Und wann wird man jetzt als Frau diskriminiert?
So einen richtigen Durchblick bekommt man bei diesen ganzen Aspekten nicht, was nun Einkommensunterschiede anbetrifft. Der Wirtschaftsverband IW berechnete seinerseits sogar einen Gender Pay Gap von nur 2% in bereinigter Form. Extrem wenig, wenn man den bereinigten und unbereinigten von 6% und 22% betrachtet. Es ist also schwierig, die Lohnunterschiede auf einen reinen Diskriminierungs-Prozentsatz herunterzurechnen.
Sender gibt (unglaubwürdiges) Statement
Was also kann nun der Grund gewesen sein, dass Catt Sadler so viel weniger verdiente als ihr Kollege? Sie ist alleinerziehende Mutter eines Sohnes, arbeitete aber in Vollzeit beim Sender und studierte an der Universität Indiana Journalismus. Außerdem sammelte sie schon während des Colleges Erfahrungen in der Newsbranche. An Qualifikation- und Kompetenzmangel kann es also schon einmal nicht liegen. Lag es dann doch daran, dass Sadler eine Frau ist?

• _VORLIEGENDE ANGABEN_
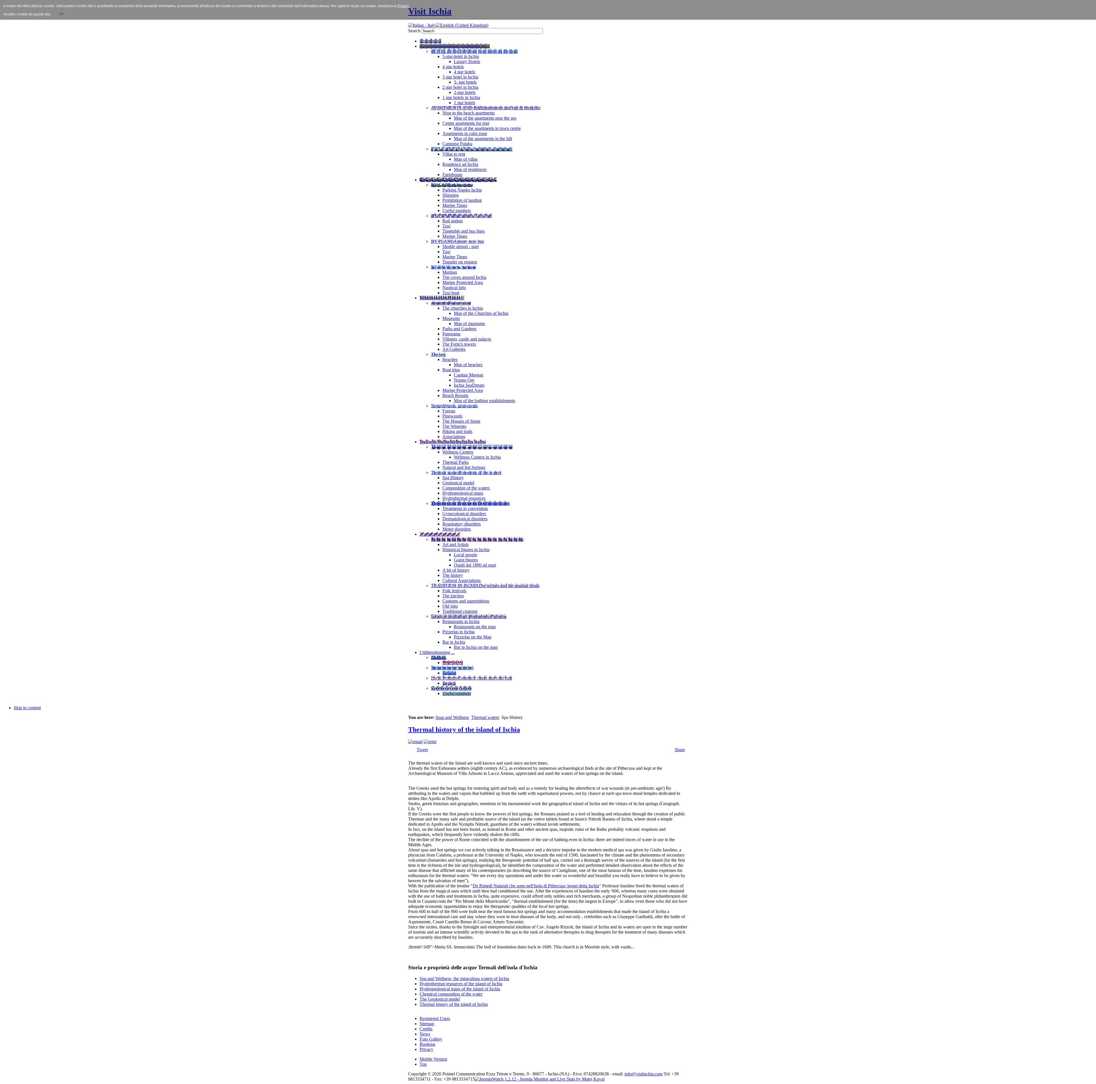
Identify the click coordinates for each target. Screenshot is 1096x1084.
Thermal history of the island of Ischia (464, 729)
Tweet (422, 749)
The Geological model (440, 999)
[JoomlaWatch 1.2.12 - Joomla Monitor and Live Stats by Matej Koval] (540, 1079)
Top (423, 1064)
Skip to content (27, 707)
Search (415, 30)
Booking (427, 1044)
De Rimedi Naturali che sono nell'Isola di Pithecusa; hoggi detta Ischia (536, 885)
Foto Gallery (431, 1039)
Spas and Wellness (452, 717)
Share (680, 749)
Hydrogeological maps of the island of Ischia (460, 988)
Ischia (553, 1073)
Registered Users (435, 1018)
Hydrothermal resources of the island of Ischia (461, 983)
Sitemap (427, 1023)
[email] (415, 741)
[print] (430, 741)
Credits (426, 1028)
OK (61, 14)
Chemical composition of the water (451, 994)
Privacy (426, 1049)
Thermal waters (485, 717)
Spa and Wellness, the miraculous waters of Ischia (464, 978)
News (425, 1033)
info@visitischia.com (643, 1073)
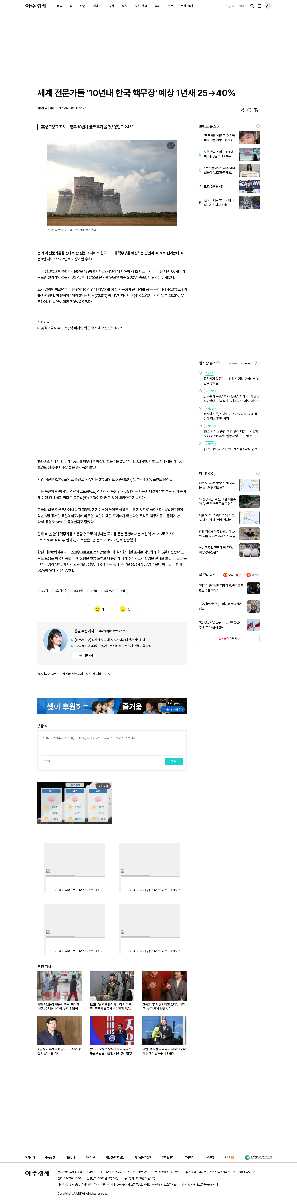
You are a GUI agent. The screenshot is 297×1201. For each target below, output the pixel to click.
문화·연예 (186, 6)
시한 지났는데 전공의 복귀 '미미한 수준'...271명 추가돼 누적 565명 (58, 1007)
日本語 (240, 6)
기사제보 (90, 1157)
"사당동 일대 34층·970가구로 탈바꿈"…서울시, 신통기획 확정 (113, 646)
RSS (227, 1157)
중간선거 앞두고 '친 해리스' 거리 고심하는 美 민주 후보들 (231, 381)
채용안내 (70, 1157)
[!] (258, 126)
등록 (173, 761)
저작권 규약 (168, 1157)
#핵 (123, 591)
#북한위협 (61, 591)
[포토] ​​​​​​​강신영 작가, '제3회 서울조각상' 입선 (230, 449)
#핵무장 (78, 591)
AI (71, 6)
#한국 (94, 591)
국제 (157, 6)
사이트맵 (209, 1157)
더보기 (218, 640)
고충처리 (189, 1157)
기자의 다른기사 (84, 655)
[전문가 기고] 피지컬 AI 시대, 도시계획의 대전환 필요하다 (110, 640)
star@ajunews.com (111, 631)
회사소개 (30, 1157)
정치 (124, 6)
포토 (170, 6)
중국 (59, 6)
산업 (82, 6)
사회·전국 (141, 6)
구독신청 (50, 1157)
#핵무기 (109, 591)
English (230, 6)
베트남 (256, 575)
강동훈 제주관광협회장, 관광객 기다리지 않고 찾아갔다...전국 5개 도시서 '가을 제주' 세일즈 (231, 398)
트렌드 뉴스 (207, 126)
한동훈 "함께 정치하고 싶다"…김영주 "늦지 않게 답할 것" (163, 1007)
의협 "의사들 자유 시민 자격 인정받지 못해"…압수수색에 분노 (163, 1051)
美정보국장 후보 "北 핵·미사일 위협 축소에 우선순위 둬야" (81, 328)
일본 (242, 575)
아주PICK (206, 473)
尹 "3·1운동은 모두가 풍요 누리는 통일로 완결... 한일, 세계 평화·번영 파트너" (111, 1051)
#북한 (44, 591)
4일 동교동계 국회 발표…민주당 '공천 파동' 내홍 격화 (59, 1051)
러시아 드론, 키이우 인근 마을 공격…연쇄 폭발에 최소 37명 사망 (231, 416)
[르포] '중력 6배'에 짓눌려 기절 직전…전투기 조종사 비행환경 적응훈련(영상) (111, 1007)
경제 (112, 6)
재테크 (97, 6)
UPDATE (249, 363)
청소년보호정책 (143, 1157)
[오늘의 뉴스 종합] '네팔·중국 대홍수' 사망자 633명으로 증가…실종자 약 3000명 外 (231, 434)
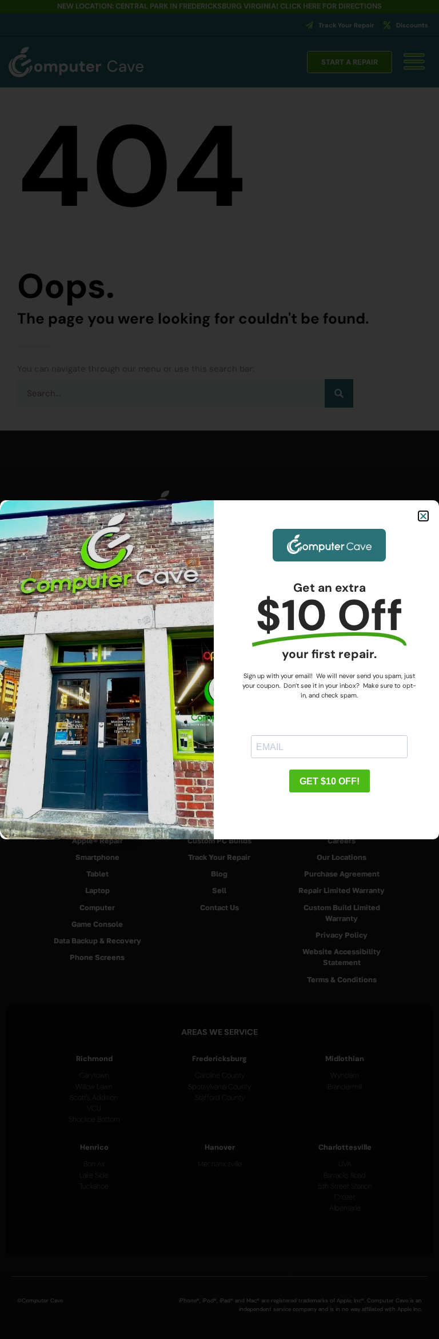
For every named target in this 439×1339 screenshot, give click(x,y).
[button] (423, 516)
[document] (219, 669)
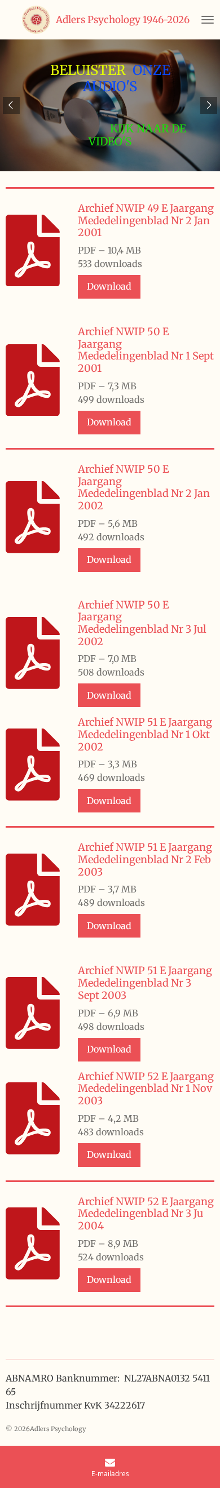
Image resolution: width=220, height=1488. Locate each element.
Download (109, 286)
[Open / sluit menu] (207, 19)
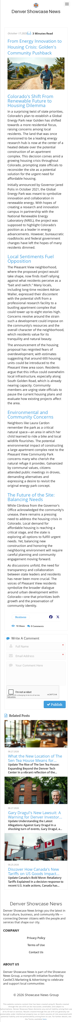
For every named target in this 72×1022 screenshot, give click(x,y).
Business (20, 617)
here (44, 1019)
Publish (56, 704)
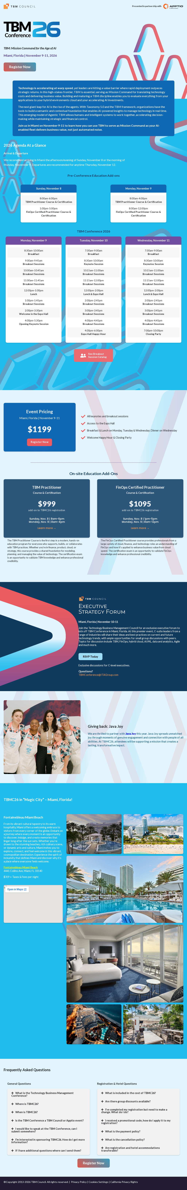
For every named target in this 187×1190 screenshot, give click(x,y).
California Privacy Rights (124, 1181)
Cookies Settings (98, 1181)
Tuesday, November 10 (93, 240)
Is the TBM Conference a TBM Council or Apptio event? (49, 1120)
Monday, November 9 (138, 188)
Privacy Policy (79, 1181)
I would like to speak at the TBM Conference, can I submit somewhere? (44, 1130)
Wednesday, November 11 (153, 240)
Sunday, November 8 (48, 188)
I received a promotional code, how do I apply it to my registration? (136, 1122)
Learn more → (47, 528)
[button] (48, 189)
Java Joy (130, 733)
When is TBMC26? (26, 1112)
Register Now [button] (39, 441)
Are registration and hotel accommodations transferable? (130, 1149)
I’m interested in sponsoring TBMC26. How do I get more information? (48, 1141)
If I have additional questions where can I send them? (48, 1150)
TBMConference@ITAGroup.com (98, 674)
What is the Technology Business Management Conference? (42, 1094)
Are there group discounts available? (127, 1101)
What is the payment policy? (122, 1131)
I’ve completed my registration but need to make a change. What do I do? (134, 1111)
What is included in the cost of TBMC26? (130, 1093)
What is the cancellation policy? (125, 1139)
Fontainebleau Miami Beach (21, 867)
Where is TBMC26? (27, 1103)
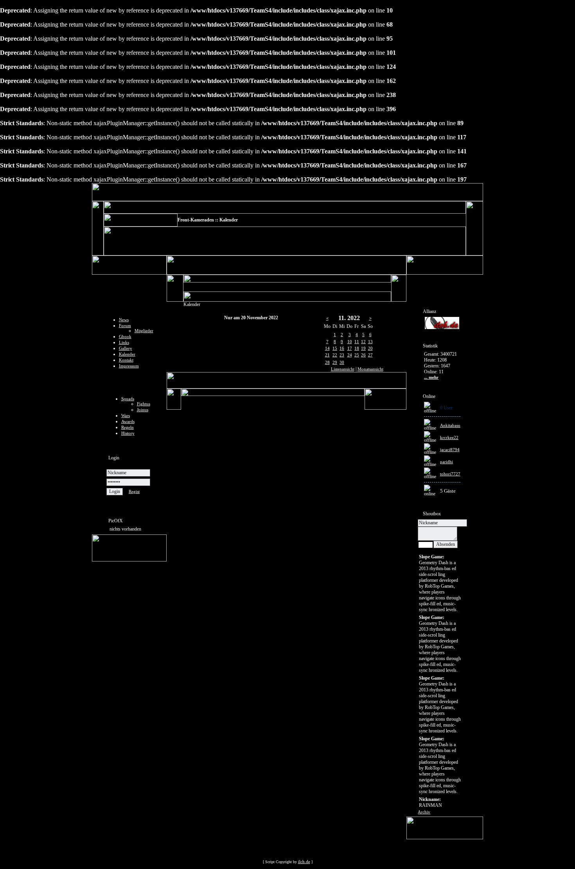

• _DEINE AUFGABEN_
A. An welcher Universität hat Catt Sadler laut dem Text Journalismus studiert?
B. Wiederhole wortgetreu die Stelle aus dem Text, die mit "Sender gibt (unglaubwürdiges)" beginnt und bis einschließlich "eine Frau ist?" reicht.
Das Material stammt aus einer anderen Quelle als der Text.

• _DIE LÖSUNGEN_
A. An der Universität Indiana.

B.
Sender gibt (unglaubwürdiges) Statement
Was also kann nun der Grund gewesen sein, dass Catt Sadler so viel weniger verdiente als ihr Kollege? Sie ist alleinerziehende Mutter eines Sohnes, arbeitete aber in Vollzeit beim Sender und studierte an der Universität Indiana Journalismus. Außerdem sammelte sie schon während des Colleges Erfahrungen in der Newsbranche. An Qualifikation- und Kompetenzmangel kann es also schon einmal nicht liegen. Lag es dann doch daran, dass Sadler eine Frau ist?